See the FAQ: How to do a minimal reproducible example reprex
for beginners. Without representative data only general answers can be given.
The way to think about functions in R
is like the old commercial
What happens in Las Vegas stays in Las Vegas
In the for
loop temp_list
is getting clobbered each iteration, and only the last through the gate survives to tell the tale. To escape everything, each iteration must be saved to an object that will persist when the function finishes.
The most straightforward way to do this is to pre-allocate a receiver object in the global environment. Here's a silly example
holder <- vector(mode = "character", length = 26)
for(i in seq_along(LETTERS)) holder[i] = tolower(LETTERS[i])
holder
#> [1] "a" "b" "c" "d" "e" "f" "g" "h" "i" "j" "k" "l" "m" "n" "o" "p" "q" "r" "s"

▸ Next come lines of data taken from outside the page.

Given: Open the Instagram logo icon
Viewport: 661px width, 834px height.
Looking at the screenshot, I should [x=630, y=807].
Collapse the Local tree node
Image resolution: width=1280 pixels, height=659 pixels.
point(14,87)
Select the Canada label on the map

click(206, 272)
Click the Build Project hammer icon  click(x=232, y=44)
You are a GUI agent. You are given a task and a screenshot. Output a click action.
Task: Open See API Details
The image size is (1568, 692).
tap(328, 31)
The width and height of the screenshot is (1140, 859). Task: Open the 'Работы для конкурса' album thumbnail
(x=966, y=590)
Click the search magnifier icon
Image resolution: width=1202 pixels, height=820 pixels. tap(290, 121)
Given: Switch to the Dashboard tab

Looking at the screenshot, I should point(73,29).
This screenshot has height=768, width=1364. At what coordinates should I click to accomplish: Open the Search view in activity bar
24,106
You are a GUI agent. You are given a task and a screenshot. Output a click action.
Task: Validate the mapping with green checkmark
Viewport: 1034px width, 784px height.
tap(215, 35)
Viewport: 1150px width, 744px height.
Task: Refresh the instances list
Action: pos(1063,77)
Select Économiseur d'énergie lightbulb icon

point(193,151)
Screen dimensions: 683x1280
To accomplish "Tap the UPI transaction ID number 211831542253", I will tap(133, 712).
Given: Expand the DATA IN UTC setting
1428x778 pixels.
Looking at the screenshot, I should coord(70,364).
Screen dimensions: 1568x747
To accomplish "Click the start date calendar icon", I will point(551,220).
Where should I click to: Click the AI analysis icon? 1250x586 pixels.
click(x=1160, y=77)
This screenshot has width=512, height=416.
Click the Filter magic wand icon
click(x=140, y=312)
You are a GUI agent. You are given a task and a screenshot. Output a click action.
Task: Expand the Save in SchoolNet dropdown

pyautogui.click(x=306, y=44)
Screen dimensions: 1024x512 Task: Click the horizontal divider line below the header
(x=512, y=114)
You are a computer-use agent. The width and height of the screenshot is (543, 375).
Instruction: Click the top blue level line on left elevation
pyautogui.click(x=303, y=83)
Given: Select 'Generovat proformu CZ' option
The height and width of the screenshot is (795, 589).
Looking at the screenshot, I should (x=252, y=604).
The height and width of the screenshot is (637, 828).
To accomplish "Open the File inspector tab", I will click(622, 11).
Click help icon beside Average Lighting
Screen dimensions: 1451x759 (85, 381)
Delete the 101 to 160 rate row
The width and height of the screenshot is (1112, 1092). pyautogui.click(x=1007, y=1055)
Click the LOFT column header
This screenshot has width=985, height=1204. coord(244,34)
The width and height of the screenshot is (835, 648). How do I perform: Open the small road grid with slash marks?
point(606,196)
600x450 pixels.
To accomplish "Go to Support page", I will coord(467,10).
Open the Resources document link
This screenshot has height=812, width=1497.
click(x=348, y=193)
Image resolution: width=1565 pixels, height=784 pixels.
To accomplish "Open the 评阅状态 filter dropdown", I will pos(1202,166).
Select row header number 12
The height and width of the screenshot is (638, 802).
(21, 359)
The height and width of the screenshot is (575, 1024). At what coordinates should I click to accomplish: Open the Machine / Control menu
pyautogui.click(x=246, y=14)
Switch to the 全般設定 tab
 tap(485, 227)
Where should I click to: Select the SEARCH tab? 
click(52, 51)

#> [20] "t" "u" "v" "w" "x" "y" "z"
(Silly, because the way to do this if we just wanted to lowercase the uppercase letters would be tolower(LETTERS)
.)
Think of this as school algebra f(x) = y. x is what is to hand, y is what is required and f is a function, which may be composite to transform one to the other.
In the example x is an object containing the uppercase Roman letters and y contains the corresponding lowercase. As we want to create y piecewise, we create holder
as a receiver object to save intermediate results each time through the loop. Then f is a composite of for
seq_along
and tolower
, along with the subset operator [
.
for
makes it piecewise, seq_along
allows sizing the number of iterations to the size of the object to be iterated over, instead of in 1:26
(always better not to hardwire) and tolower
does the transformation of upper to lower on each element.
If this makes sense, apply f(x) to your data.